Un viaggio che non è stato soltanto letterario, ma profondamente identitario, perché attraverso
le pagine del mio libro ho portato con me l’anima di Pantelleria, isola che porto dentro come
parte della mia essenza: la sua energia, i suoi silenzi, il suo mistero e la sua straordinaria
bellezza.
Essere selezionata ufficialmente tra centinaia di opere provenienti da tutta Italia e partecipare al
padiglione della Libreria dei Self, dedicato ai progetti editoriali indipendenti di maggiore
qualità e originalità, ha rappresentato per me un’emozione enorme.
Ho sentito il peso, ma anche il grande onore, di raccontare Pantelleria in uno dei contesti
culturali più importanti del Paese.
Entrare nei padiglioni del Lingotto e vedere migliaia di persone unite dall’amore per i libri è stato emozionante. Ho respirato fin da subito un’atmosfera fatta di incontri, idee, dialoghi e storie capaci di unire mondi diversi attraverso la cultura e la scrittura. In quei giorni ho incontrato lettori provenienti da tutta Italia, persone incuriosite non soltanto dalla storia, ma soprattutto dall’atmosfera magnetica e misteriosa di Pantelleria, protagonista assoluta del mio romanzo.
La Porta Dimensionale: Amore e Mistero oltre il Confine
Molti si sono fermati a parlare del fascino dell’isola, delle sue energie ancestrali, dei dammusi,
delle scogliere nere di ossidiana e di quel senso di mistero sospeso che attraversa ogni pagina
del libro.
“La Porta Dimensionale: Amore e Mistero oltre il Confine” è un romantasy ambientato a
Pantelleria, l’isola più misteriosa del Mediterraneo, dove amore, suspense, mistero e dimensioni
parallele si intrecciano in una storia intensa e carica di emozioni.
Al centro della narrazione c’è Victoria, una giovane donna che approda a Pantelleria
percependo fin da subito un richiamo inspiegabile, come se l’isola custodisse ricordi dimenticati
e segreti legati al suo destino.
Tra le viuzze silenziose, il vento di Scirocco, le scogliere laviche e
il mare profondo, Victoria incontra Battista, un uomo tormentato e affascinante, segnato da un’antica maledizione che attraversa i secoli.

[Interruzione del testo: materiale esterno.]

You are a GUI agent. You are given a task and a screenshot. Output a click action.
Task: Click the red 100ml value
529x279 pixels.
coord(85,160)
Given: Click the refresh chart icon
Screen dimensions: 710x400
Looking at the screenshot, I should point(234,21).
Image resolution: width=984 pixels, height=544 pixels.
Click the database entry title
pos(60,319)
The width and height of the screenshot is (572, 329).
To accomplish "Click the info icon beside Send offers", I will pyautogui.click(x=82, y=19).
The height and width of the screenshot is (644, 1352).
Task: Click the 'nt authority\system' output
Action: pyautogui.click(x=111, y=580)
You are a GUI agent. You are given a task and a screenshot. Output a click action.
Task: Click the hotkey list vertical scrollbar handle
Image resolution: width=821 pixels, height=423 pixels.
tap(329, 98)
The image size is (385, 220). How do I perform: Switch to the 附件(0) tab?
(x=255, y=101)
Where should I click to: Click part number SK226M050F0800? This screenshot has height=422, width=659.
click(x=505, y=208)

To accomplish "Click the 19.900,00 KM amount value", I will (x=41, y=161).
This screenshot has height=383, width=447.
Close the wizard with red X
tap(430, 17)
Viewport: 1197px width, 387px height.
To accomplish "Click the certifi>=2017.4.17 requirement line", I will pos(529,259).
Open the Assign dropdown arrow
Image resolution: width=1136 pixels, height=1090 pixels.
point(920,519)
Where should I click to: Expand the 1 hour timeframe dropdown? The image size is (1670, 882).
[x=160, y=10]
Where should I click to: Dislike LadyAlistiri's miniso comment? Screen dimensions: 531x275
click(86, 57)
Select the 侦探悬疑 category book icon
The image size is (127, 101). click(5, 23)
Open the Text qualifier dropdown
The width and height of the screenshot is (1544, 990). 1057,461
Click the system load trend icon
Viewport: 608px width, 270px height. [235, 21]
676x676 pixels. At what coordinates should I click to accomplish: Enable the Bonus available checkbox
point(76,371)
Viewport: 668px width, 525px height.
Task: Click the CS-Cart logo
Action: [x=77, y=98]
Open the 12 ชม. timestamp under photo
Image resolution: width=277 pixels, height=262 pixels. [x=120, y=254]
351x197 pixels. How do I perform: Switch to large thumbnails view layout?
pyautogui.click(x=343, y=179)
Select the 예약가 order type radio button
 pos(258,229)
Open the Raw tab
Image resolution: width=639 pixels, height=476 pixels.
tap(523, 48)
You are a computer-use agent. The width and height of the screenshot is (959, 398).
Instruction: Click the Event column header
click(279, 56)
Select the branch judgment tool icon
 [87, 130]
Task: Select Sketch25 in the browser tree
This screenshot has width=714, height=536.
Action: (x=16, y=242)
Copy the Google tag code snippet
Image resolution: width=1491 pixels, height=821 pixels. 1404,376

Tra loro nasce un legame ancestrale, impossibile da ignorare, mentre il confine tra passato e presente inizia lentamente a dissolversi. Dammusi silenziosi, portali dimenticati, ombre invisibili e antiche voci emergono pagina dopo pagina, trascinando il lettore in un vortice romantico e paranormale dove ogni scoperta può cambiare il corso degli eventi. Nel romanzo, Pantelleria non è soltanto uno sfondo narrativo, ma una presenza viva, quasi primordiale. Custodisce segreti, orienta i destini dei protagonisti e accompagna il lettore in un viaggio sospeso tra realtà e leggenda.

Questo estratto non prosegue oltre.